Is switching inbounders after the referee has started the 5-second count allowed only in college, or is it allowed in the NBA as well? Does the referee start over with the 5-second count after there is a switch of inbounders?

1 Answer 1


Although it might be rare, this play is actually perfectly legal in both the NCAA and NBA (see the link below).

Rule 7 Section 6 Article 6 of the NCAA Rulebook does state that: "The thrower-in shall release the ball not more than five seconds after the throw-in count begins. The pass shall go directly into the playing court, except as provided in Rule 7-4.6."

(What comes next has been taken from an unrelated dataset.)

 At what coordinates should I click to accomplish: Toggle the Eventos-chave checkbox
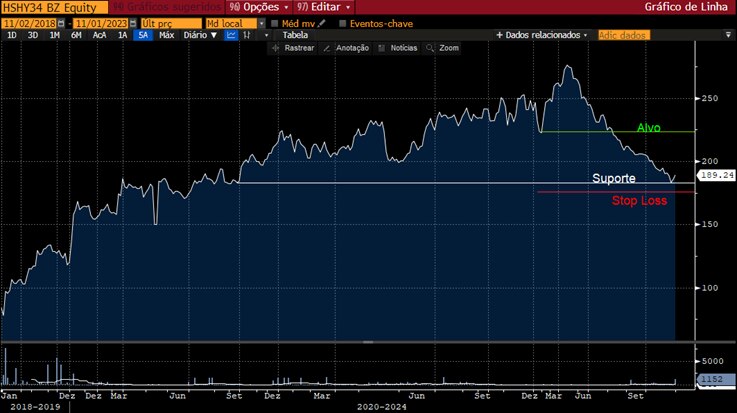tap(343, 22)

Rule 7 Section 4 Article 6 states: "Any player of the throw-in team may make a direct throw-in or may pass the ball along the end line to a teammate(s) who is also out of bounds."

The pass to a teammate who is out of bounds does not reset the 5 second clock, so the reason UConn appears to get more than the alotted time to inbound the ball is due to human error. Some referees are quicker to call the infraction than others. Also the referee's arm swings do not necessarily denote him counting 1 second. It's merely to indicate to everyone that he is counting.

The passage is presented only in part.